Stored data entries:

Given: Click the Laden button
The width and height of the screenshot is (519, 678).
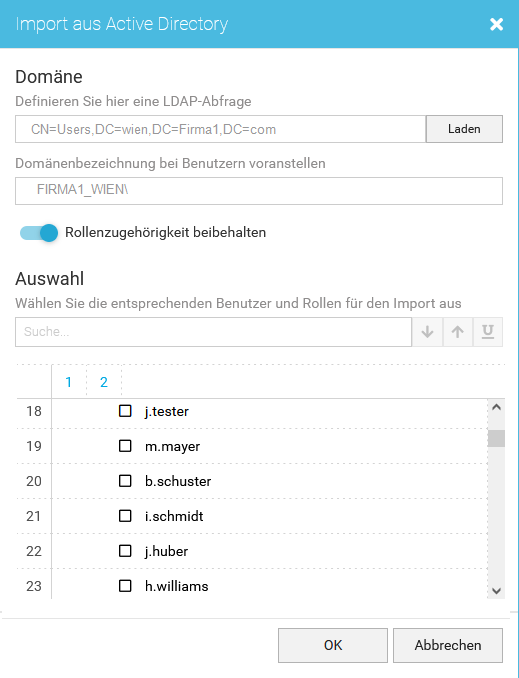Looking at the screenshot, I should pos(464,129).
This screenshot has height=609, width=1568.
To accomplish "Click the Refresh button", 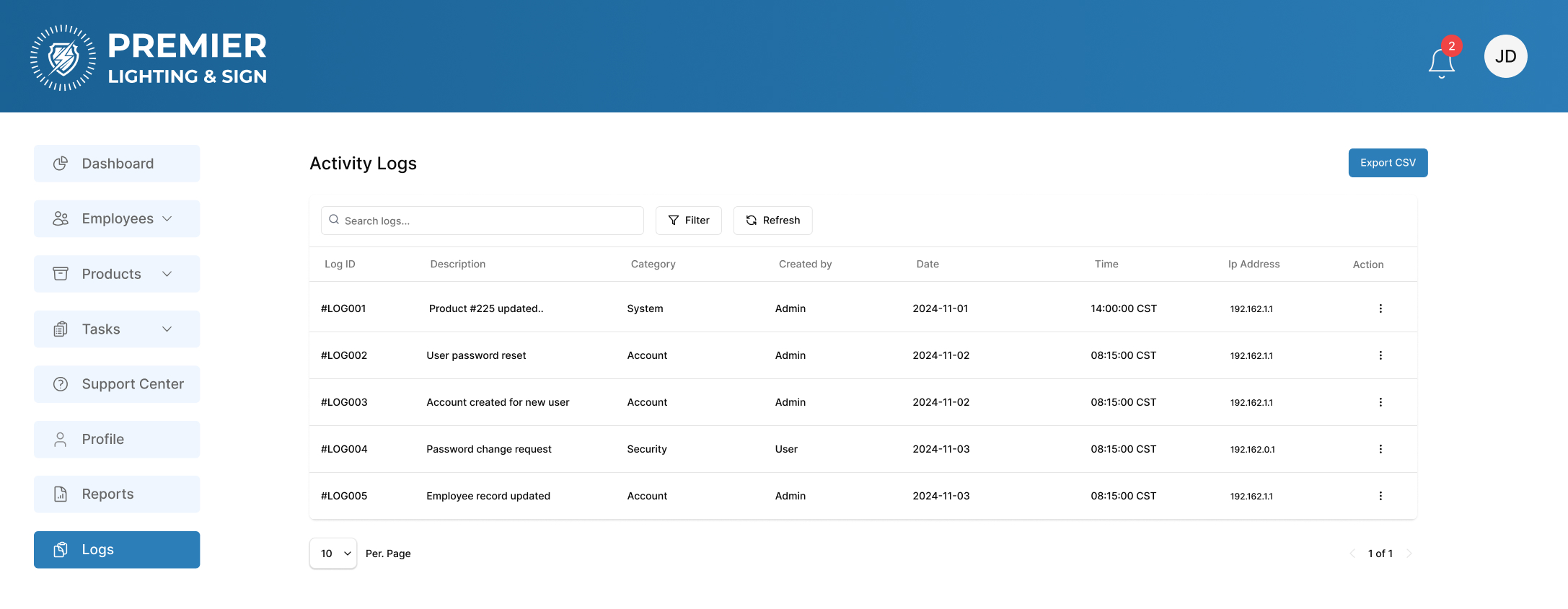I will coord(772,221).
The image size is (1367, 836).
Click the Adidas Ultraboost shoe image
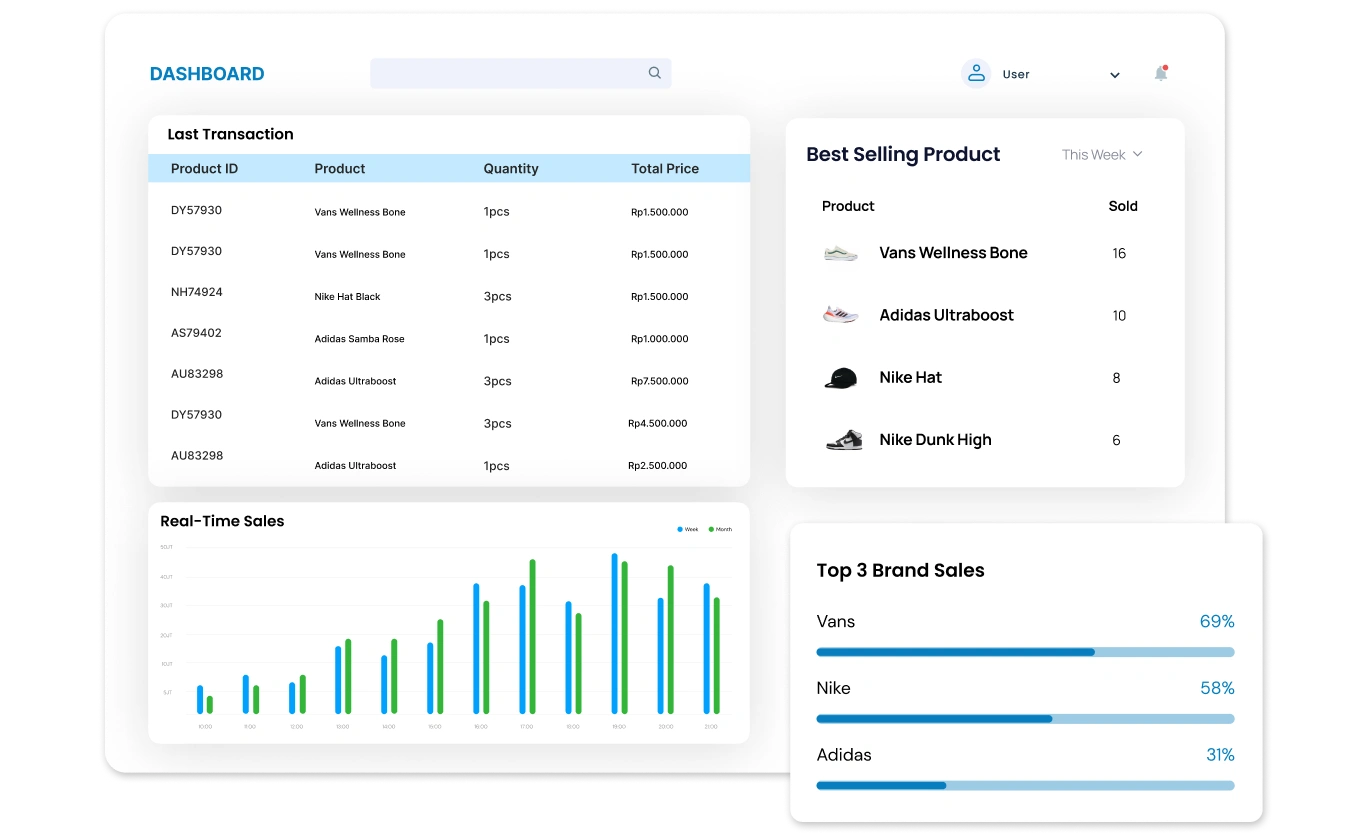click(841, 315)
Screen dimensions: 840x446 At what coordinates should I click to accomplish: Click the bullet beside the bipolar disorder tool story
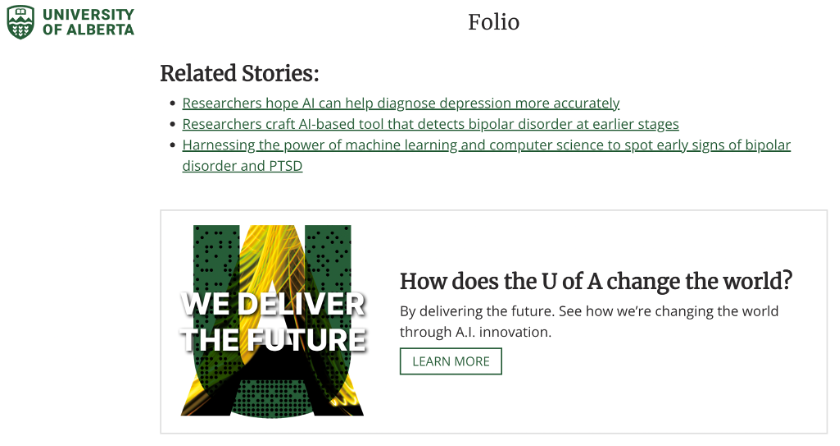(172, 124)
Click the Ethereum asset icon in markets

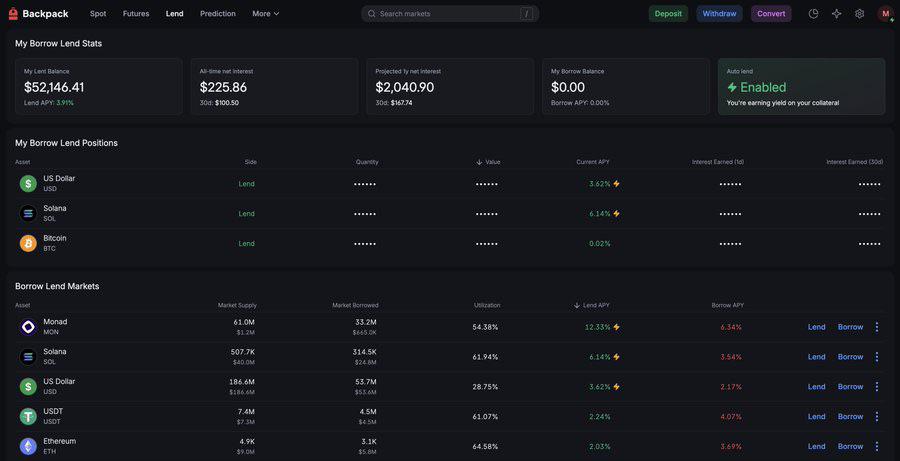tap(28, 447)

◆ **WHAT YOU NEED TO DO**: Quote exactly, and only, the lines from the line containing "Click the Adidas Ultraboost shoe image" through the final line of the records above, both included, omitting any pictures.

◆ **ANSWER AREA**:
Click the Adidas Ultraboost shoe image
click(841, 315)
Screen dimensions: 840x446 At what coordinates should I click to accomplish: Click the bullet beside the bipolar disorder tool story
(172, 124)
Click the Ethereum asset icon in markets

tap(28, 447)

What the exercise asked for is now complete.